Мысль мелькнула, и я даже признала ее более действенной и безопасной, чем восстановление замка, который в любой момент рухнет нам на головы.
«Нет, не рухнет», — пришла отчетливая мысль от мира, который очень сильно хотел, чтобы я восстановила именно этот замок.
— Ну, — протянула не очень уверенно, — раз точно ничего не рухнет…
«Точно, точно», — подтвердил мир с готовностью и даже по голове меня погладил, мол, хорошая девочка, послушная… Да я если б сама всю жизнь не мечтала пожить в замке, то сюда бы ни ногой! Поднявшееся было во мне недовольство было перебито вопросами мужчин.
— Что не рухнет?
— Не уверен…
— Восстанавливаем или уходим?
Последний вопрос, заданный Равоном, мне понравился больше всего, на него-то я и решила отвечать.
— Восстанавливаем, — обвела мрачным взглядом кучки серого хлама. — Мир сказал, что нам на головы ничего не рухнет, но это не значит, что мы не можем провалиться сквозь прогнившие доски в подвал, или что нас не придавит стеной. В общем, держимся вместе, и прежде чем сделать шаг, восстанавливаем все вокруг себя на несколько метров.
Поймала на себе несколько скептических взглядов, и поэтому пришлось договаривать до конца.
— Миру надо, чтобы мы восстановили именно этот замок.
Эти мои слова оказались решающими. Мужчины собрались, выстроились друг от друга на расстоянии чуть больше метра и стали медленным шагом продвигаться вглубь помещения. Их шествие было настолько завораживающим и сказочным, что я стояла и, раскрыв рот, наблюдала за преображением огромного холла.
Пол под подошвами их тяжелых ботинок восстанавливался, дерево вновь становилось цельным и крепким, исчезала плесневелая серость, плоские дощечки приобретали красно-коричневый цвет, цвет настоящего, залакированного, красного дерева. То же самое происходило и со стенами. Сначала восстанавливалась разрушенная кирпичная кладка, затем штукатурка, побелка и, как финальный штрих, по холодной вертикальной поверхности разглаживался молочный шелк, украшенный чуть более светлыми по тону, слегка поблескивающими узорами.
Восстанавливались черные, железные, кованые подсвечники, приделанные к светлым стенам, только вместо привычного держателя для свечи в этих подсвечниках были шириной в ладонь, плоские чаши. Единственное, до чего додумался мой мозг, это то, что в чаши заливалось специальное масло и после поджигалось с фитилем или без. Но в этом случае стены, обтянутые молочным шелком, были совсем не практичными, ведь любой огонь оставляет вокруг себя черную копоть.

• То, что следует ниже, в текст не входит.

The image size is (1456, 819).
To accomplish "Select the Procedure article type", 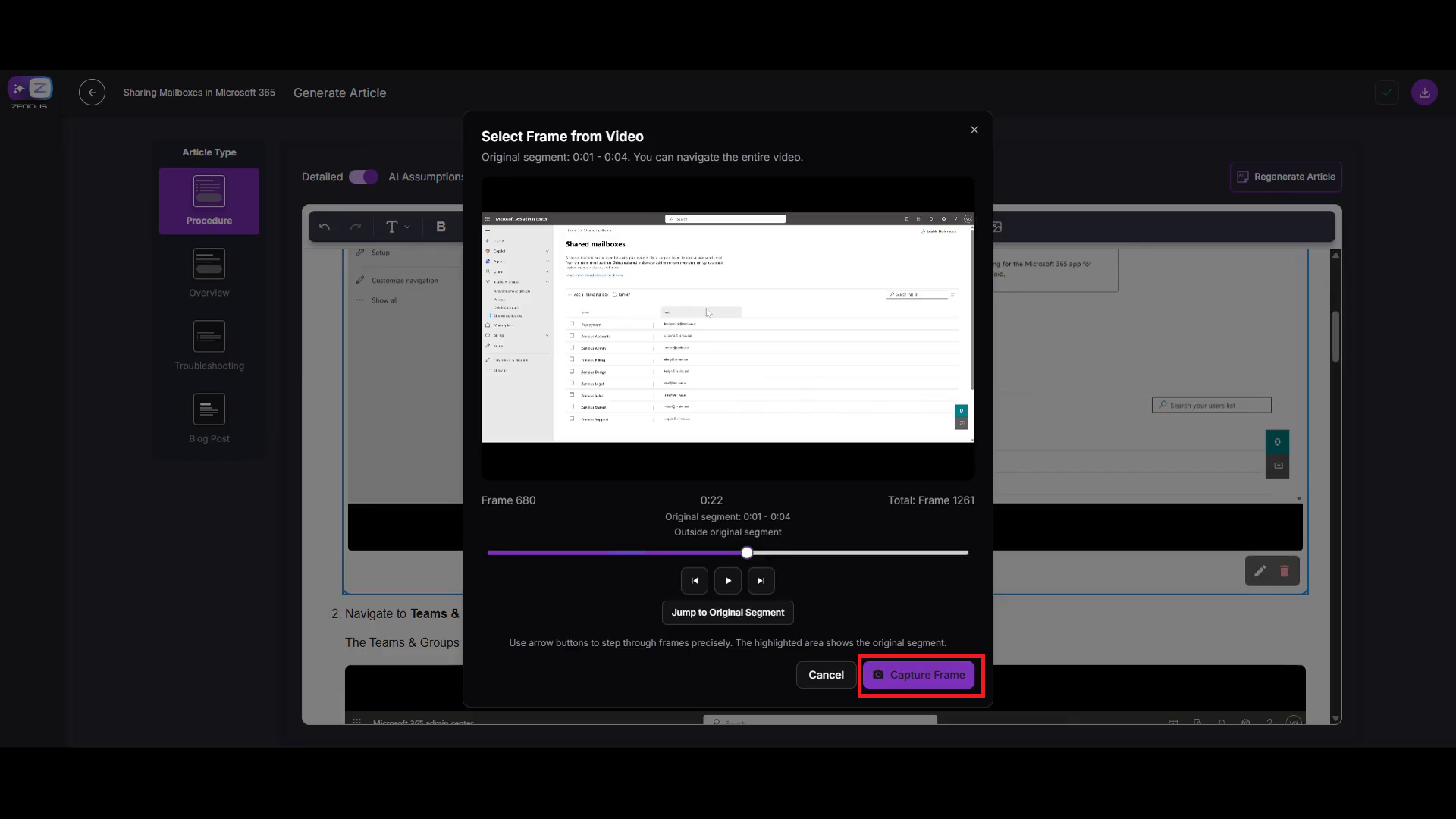I will pyautogui.click(x=209, y=201).
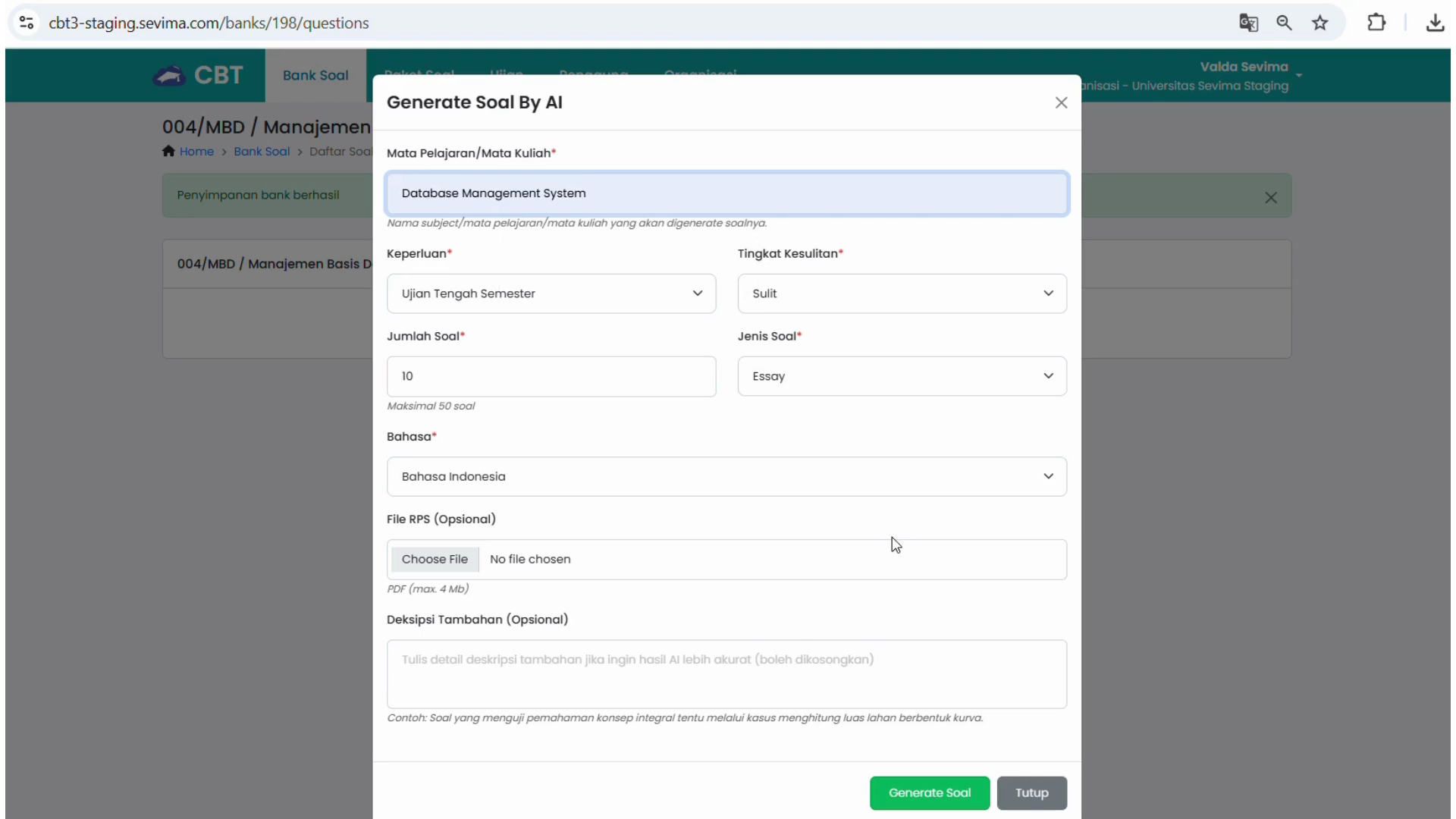This screenshot has width=1456, height=819.
Task: Focus the Deksipsi Tambahan text area
Action: coord(726,673)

— Смотри, — раздался прямо над моим ухом голос Марена. — Как будто для этого и созданы.
Обернувшись, увидела еще один подсвечник, на чашу которого капитан опускал небольшой световой шар. И я должна была признать, что решение Марена было намного лучше моего.

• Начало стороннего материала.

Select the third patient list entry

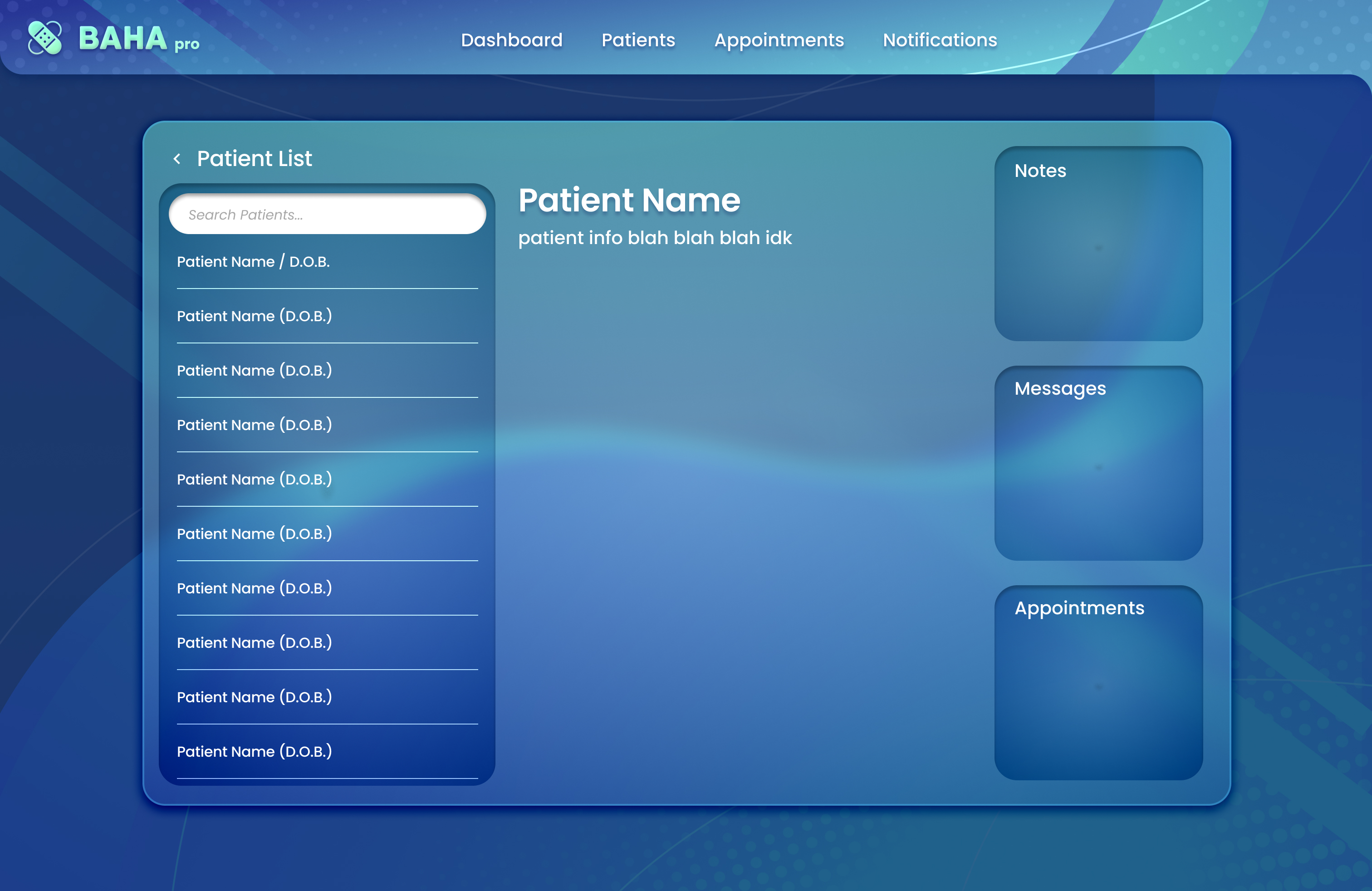click(254, 371)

— Как быстро он потухнет? — протянула руку к светящемуся солнышку.
— Не стоит, он горячий, — перехвалил он мою руку и, глядя мне прямо в глаза, поцеловал в центр раскрытой ладони, заставив мои щеки вспыхнуть ярким румянцем. — Я его только создал, горит он уже без моей помощи, а значит, его подпитывает сам мир, — не сразу поняла, о чем мне говорит Марен, и только когда он отпустил мою руки и отошел на несколько шагов, пришла в себя.
Капитан кинул на меня странный, какой-то теплый и вместе с тем ожидающий взгляд, прежде чем вернуться к своим воинам. Я же, встряхнувшись, вернулась к осмотру восстанавливающегося холла. Теперь в каждом восстановившемся подсвечнике красовались маленькие яркие солнышки, а там, где стена не заканчивалась очередной аркой и уходила далеко вверх, на второй этаж, такие же подсвечники появлялись вверху, там, где я до них не могла достать даже при всем своем желании.
Неожиданно света стало еще больше, и, задрав голову вверх, я ахнула от открывшегося мне зрелища. Высоко вверху, прямо посреди холла, с кипенно-белого потолка свисала трехуровневая люстра, поблескивая хрустальными гранями в свете множества маленьких световых шаров, которые уже покоились в плоских золотых чашах.